「アニオリ」とは?
「アニオリ」の意味
「アニオリ」とは、「アニメオリジナル」の略で、「原作の小説や漫画などには存在しない、アニメオリジナルのストーリー・設定・キャラクター・シーンなど」を指す言葉です。
「アニオリ」の使い方
- 今週はアニオリ回だった。(今週はアニメオリジナルのエピソードだった。)
- 原作ファンだったからアニオリ設定にはがっかりした。
- あのキャラはアニオリだけど人気がある。
「アニオリ」が採用されるケース
引き伸ばし
映像化するにあたって原作のストックが足りていない(ネタ切れ)、原作のストーリーにアニメが追いついてしまう場合に、時間稼ぎのためにアニオリエピソードを加えたり、原作よりも描写を引き伸ばしたりすることがあります。
『BLEACH』などのようにオリジナルの過去エピソードを挿入したり、『ドラゴンボールZ』などのように10話も使って数分の戦闘描写行うケースが、これに当たります。
原作が未完
原作が完結していないのにアニメが最終回を迎える場合は、原作から乖離したアニオリストーリーで物語の決着をつけるかたちになります。アニオリのエンディングを迎えた作品には、『鋼の錬金術師』(2003年版)、『トリコ』など多数のタイトルがあります。
しかし、近年のアニメは1〜2クール(四半期〜半期)放送したところでDVD販売などで制作費を回収し、1〜2年後くらいに続編を放送するケースが多く、その間に原作が進行しているため、引き伸ばしのためのアニオリストーリーは、以前ほど見かけなくなりました。
これに対して、原作が進んだところまでで「俺たちの戦いはこれからだ」、「私たちの日常はこうして続いていく」というエンディングにして、アニオリストーリーを避けるケースもあります。
原作の補完
原作では語られなかったエピソードを補完する場合、原作をアニメという媒体でより魅力を増すようなシーンを追加する場合などに、アニオリストーリー、アニオリシーンが採用されることもあります。アニオリによって原作を補完した作品には、『ONEPIECE』のTVスペシャル『3D2Y』、『THE LAST NARUTO THE MOVIE』などがあります。
キャラクターと設定のみを借りている
原作者の逝去などで原作がこれ以上増えない場合や、原作者の手から作品がほぼ離れてしまっている場合、原作からキャラクターと設定のみを借りて、アニオリストーリーで番組が続けられることがあります。『サザエさん』、『ドラえもん』、『クレヨンしんちゃん』などの長寿番組に多く見られるケースです。
放送コードに配慮
テレビアニメの場合は、放送コードの問題で、原作と同じ展開が難しいことがあり、その時にはアニオリストーリーになる場合があります。

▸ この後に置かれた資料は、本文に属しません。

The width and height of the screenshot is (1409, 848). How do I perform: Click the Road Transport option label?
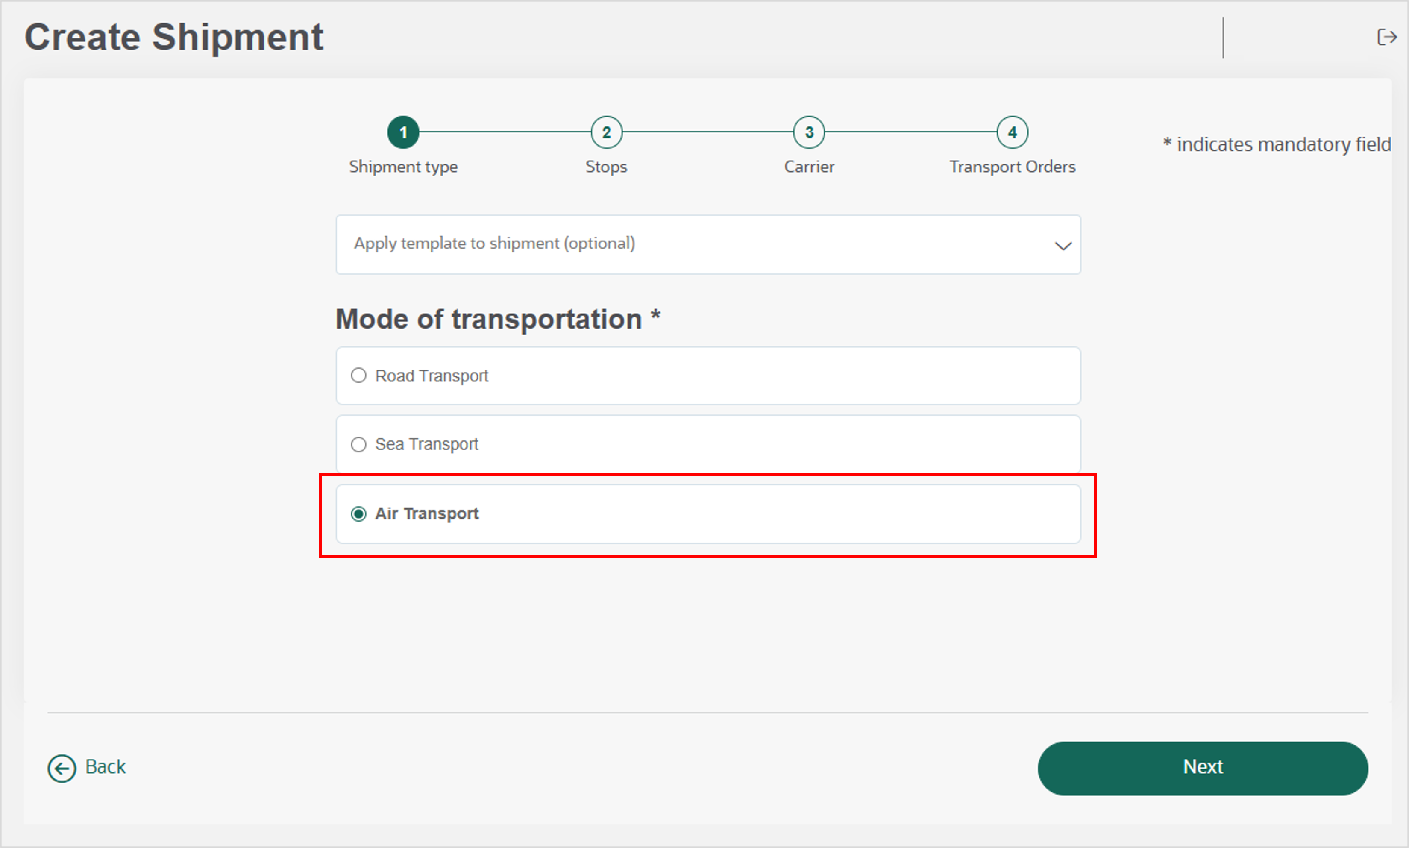pyautogui.click(x=431, y=376)
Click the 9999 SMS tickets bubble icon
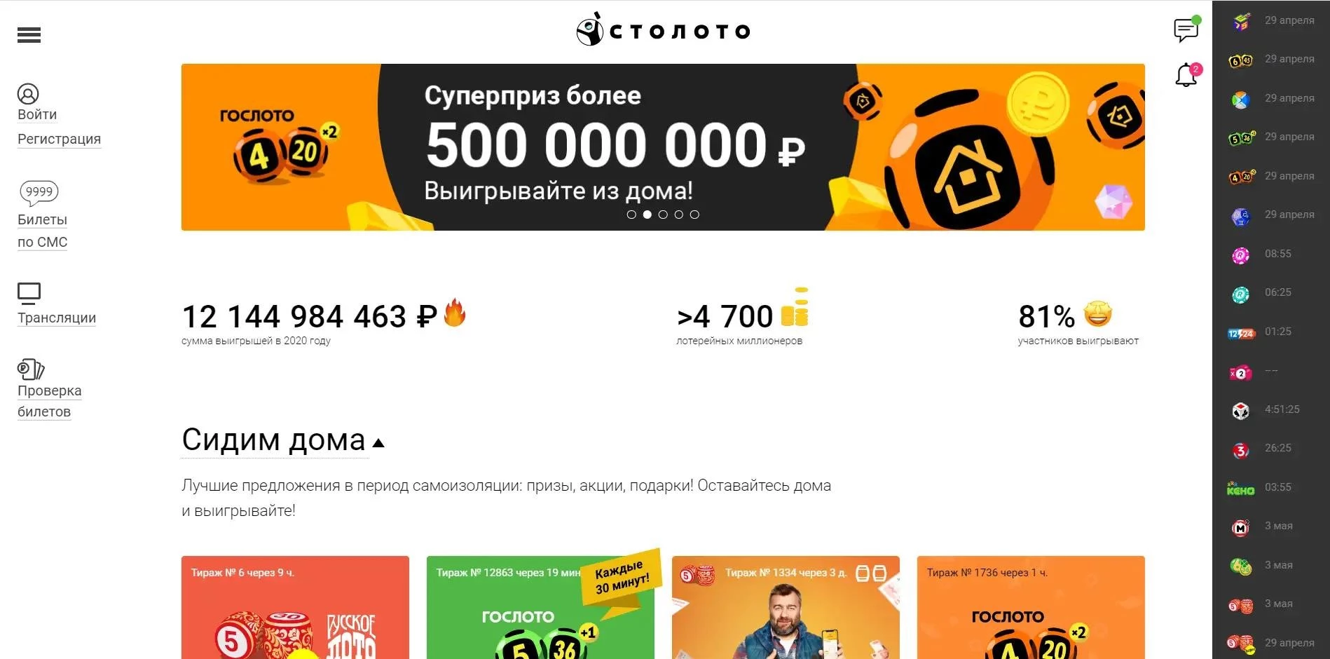The width and height of the screenshot is (1330, 659). point(39,192)
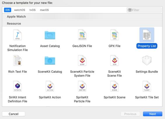
Task: Select the GPX File template icon
Action: click(x=115, y=35)
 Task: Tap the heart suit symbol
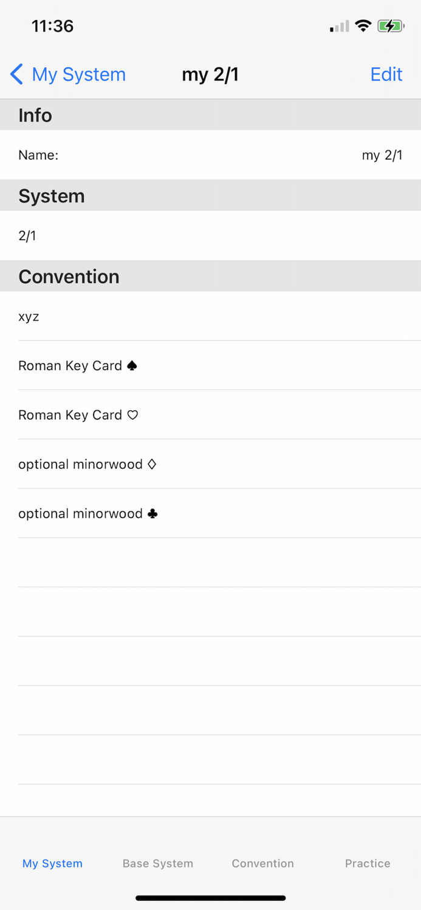[x=132, y=415]
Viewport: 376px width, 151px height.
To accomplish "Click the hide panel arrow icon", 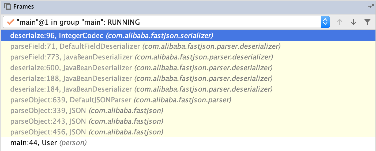I will [x=371, y=6].
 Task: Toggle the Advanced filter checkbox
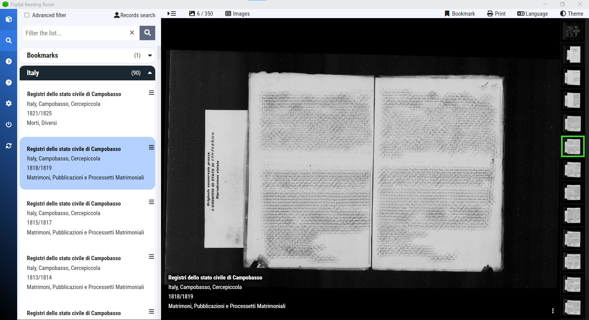27,15
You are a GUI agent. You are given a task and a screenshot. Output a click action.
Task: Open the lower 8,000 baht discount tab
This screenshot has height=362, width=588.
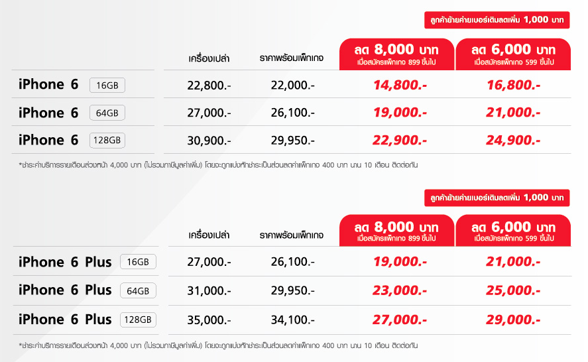(x=396, y=231)
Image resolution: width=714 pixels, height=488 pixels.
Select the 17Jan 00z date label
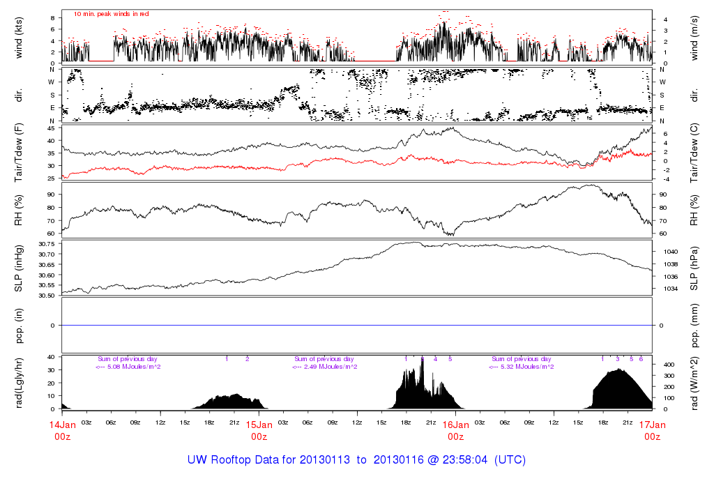coord(652,429)

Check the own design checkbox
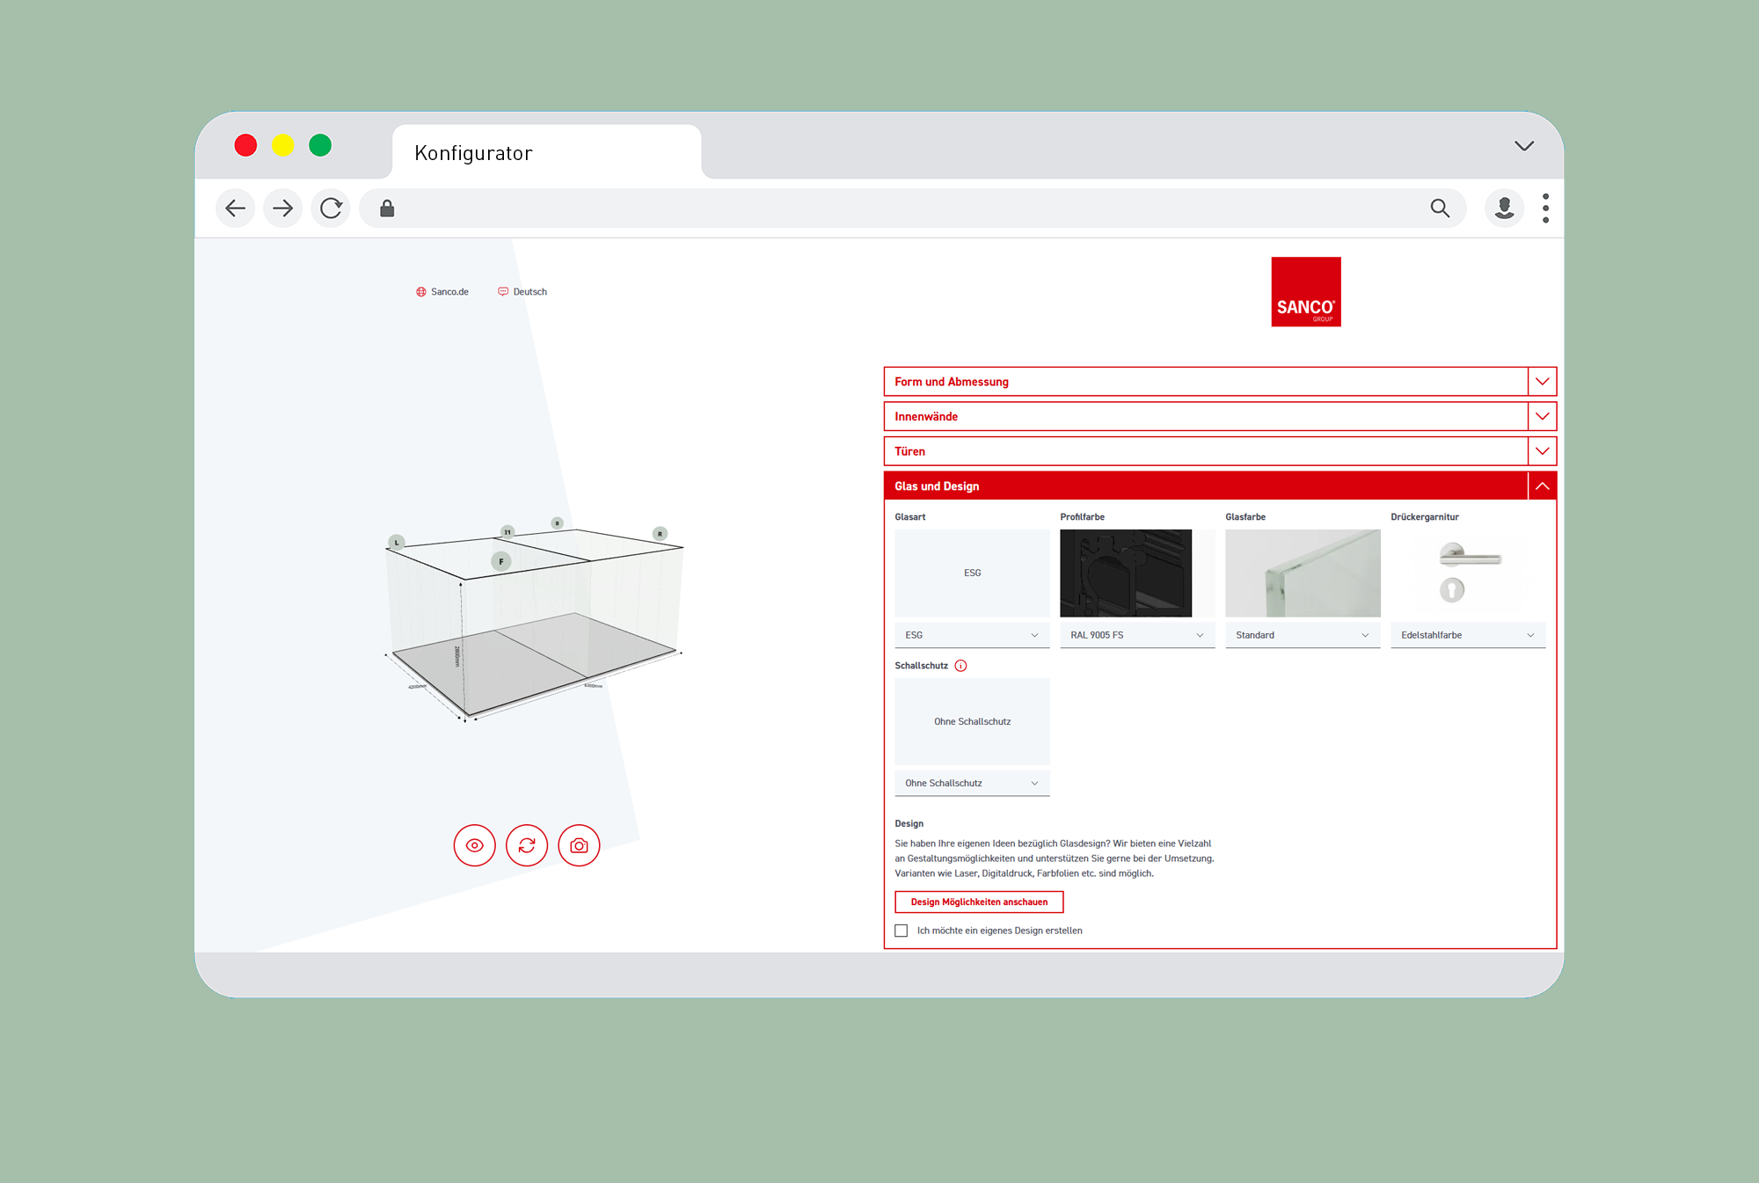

- 原作にエロシーンが多い場合…『ハイスクールD×D』、『魔装学園H×H』など
- 原作にグロテスクなシーンが多い場合…『ベルセルク』、『されど罪人は竜と踊る』など
近年は、ネット配信限定の作品も増えており、過激な表現も原作と乖離せずに採用される場合もあります。
「アニオリ」の賛否
アニオリストーリーやアニオリキャラについては、「原作厨」(原作を至高と頂きアニメなどの派生作品を嫌う人)からの批判は免れないところです。
明らかに原作や原作のイメージやテーマとかけ離れたアニオリについては、一般の原作ファンからも、「原作クラッシャー」、「原作レイプ」(共に、原作を冒涜する行為だという批判)との声も上がります。特に、原作エピソードをカットして、アニオリストーリーを挿入した場合には、それだけで批判されることもあります。
とはいえ、アニメ制作者サイドが原作を深く理解、リスペクトして、素晴らしいアニオリストーリーが描かれたり、原作を補完する形でアニオリシーンが挿入される場合には、原作ファンからも高い評価を得られます。場合によっては、アニオリストーリーやアニオリキャラが原作側に逆輸入されることもあります。
有名な「アニオリ」
有名な「アニオリ」:ストーリー編
- 『ドラゴンボールGT』:人気作品のため、原作完結後も放送続行するために制作された、全編オリジナルストーリーです。
- 『るろうに剣心』修羅編、島原編、霊薬編、風水編 :アニオリの島原編の後に、原作の人誅編に戻るつもりだったようですが、原作に戻らずアニメオリジナルの風水編で最終回を迎えました。
有名な「アニオリ」:キャラクター編
- 劇場版『ドラゴンボール〜たったひとりの最終決戦〜』/バーダック:主人公・孫悟空(カカロット)の実父。原作者の鳥山明が関わっていないオリジナルストーリーながら、後に原作に逆輸入されました。
- 『うる星やつら』/メガネ:諸星あたるのクラスメイトで、ラム親衛隊のリーダー。原作では「生徒A」というモブキャラだが、アニメ化にあたり脇役に昇格しています。